Orange County LAFCO

Local Agency Formation Commission overview
- Formed: 1963
- Headquarters: 2677 North Main St, Santa Ana, CA;
- Local Agency Formation Commission executive: Luis Tapia, Executive Officer;
- Website: https://www.oclafco.org

= Orange County LAFCO =

Government agency

The Orange County Local Agency Formation Commission, or OC LAFCO, is a government agency that makes decisions regarding boundaries for cities, unincorporated territory (land not located within a city) and special districts (local agencies which provide water, sewer, parks and recreation and other municipal services) within Orange County, California. Orange County LAFCO offices are located in Santa Ana.

== History ==
Following World War II, Orange County experienced a dramatic growth in population and economic development, increasing the demand for housing and public services. The population in Orange County grew from 216,224 in 1950 to 703,925 just ten years later in 1960. By 1970, the County’s population exceeded 1.4 million residents. As development pressures increased to serve Orange County’s growth, land developers tried to find the fastest and most cost effective means of providing basic municipal services such as water, roads, fire protection and sewers. Often this was done without consideration of the long-term consequences on municipal service delivery to Orange County residents.

During the 1950s and early 1960s, some Orange County cities began to haphazardly add annex territory to their boundaries to serve newly developing areas. In addition, numerous special districts were created – many of them with overlapping boundaries, which created inefficiencies and higher costs for residents. To address these issues not only in Orange County, but throughout California, Local Agency Formation Commissions were established by the State Legislature in 1963 in each California county.

In 1985 the Commission approved the annexation of the 82-acre "Spotted Bull" area with roughly 30 homes into San Juan Capistrano.

That same year, the Commission also approved a ballot measure for voters in the Mission Viejo area to decide whether to form a community services district, which was then seen as a step prior to full incorporation. Following overwhelming approval of the district vote, residents moved forward towards full incorporation. Afterwards, a 1987 study found that an incorporated Mission Viejo would have a surplus if incorporated.
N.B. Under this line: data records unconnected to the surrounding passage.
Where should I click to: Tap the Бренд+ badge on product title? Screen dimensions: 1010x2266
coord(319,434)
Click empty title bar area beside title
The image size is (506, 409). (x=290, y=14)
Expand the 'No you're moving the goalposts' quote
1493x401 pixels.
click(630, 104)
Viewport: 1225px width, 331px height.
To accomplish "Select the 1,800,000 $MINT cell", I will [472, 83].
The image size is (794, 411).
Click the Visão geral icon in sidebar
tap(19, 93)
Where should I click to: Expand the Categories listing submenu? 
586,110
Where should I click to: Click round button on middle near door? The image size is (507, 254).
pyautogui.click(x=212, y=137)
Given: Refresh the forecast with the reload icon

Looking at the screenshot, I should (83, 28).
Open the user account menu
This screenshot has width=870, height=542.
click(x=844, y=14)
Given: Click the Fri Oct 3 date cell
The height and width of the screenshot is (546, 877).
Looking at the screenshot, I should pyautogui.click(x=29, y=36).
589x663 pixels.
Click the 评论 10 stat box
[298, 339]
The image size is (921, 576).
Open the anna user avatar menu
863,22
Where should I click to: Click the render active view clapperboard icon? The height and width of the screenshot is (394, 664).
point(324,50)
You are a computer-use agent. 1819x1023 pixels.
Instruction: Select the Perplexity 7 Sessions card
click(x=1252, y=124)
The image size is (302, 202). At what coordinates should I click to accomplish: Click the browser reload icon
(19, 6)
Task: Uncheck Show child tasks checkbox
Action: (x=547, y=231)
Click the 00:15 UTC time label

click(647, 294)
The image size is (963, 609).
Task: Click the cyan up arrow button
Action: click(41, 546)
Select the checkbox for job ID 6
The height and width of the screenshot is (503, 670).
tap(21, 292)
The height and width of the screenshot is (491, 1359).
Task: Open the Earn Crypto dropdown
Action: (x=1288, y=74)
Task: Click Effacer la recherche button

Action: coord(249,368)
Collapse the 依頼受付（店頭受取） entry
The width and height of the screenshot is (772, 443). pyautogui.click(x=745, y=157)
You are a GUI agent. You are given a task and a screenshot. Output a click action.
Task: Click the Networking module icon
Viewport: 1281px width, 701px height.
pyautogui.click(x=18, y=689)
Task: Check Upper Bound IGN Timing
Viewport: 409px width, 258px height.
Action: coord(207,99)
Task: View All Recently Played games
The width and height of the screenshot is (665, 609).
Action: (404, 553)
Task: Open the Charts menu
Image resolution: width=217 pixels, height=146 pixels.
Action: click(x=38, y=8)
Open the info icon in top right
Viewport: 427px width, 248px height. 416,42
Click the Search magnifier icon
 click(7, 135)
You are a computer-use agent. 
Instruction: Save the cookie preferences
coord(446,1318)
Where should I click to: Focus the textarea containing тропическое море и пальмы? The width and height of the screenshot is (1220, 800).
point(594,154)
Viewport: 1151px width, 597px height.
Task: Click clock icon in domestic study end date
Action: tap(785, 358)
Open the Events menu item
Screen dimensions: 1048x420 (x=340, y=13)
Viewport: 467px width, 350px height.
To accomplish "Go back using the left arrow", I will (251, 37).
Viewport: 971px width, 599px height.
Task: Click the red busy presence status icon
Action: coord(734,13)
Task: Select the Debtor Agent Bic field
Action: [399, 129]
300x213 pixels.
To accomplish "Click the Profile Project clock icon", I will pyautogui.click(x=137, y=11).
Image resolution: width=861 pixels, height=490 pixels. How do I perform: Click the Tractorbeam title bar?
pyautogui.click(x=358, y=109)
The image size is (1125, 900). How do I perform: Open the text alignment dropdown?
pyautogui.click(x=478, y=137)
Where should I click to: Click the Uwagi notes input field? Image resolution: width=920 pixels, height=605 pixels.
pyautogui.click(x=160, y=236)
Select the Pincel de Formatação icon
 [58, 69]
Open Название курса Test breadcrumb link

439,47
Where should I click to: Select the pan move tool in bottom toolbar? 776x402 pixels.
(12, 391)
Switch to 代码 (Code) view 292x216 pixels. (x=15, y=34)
In 1986, another community services district ballot measure was approved for the Laguna Niguel area despite a staff recommendation against the proposal after receiving support from Supervisor Thomas F. Riley. That vote, originally scheduled for June 1986 was pushed back to November following community outcry.

After a previous incorporation bid failed in 1970, the communities of Dana Point and Capistrano Beach considered a joint application for incorporation in 1986. Capistrano Beach residents had previously supported annexation into the city of San Juan Capistrano, but soured on the idea after a different annexation went through. Annexation into San Clemente also wasn't popular, following 18 different previous annexations of Capistrano Beach territory.

A 1986 law by Assemblyman Bill Bradley increased the cost of new incorporations. That law further prompted Mission Viejo, Laguna Niguel, Dana Point, Capistrano Beach, and the new proposal of North Tustin to submit incorporation applications.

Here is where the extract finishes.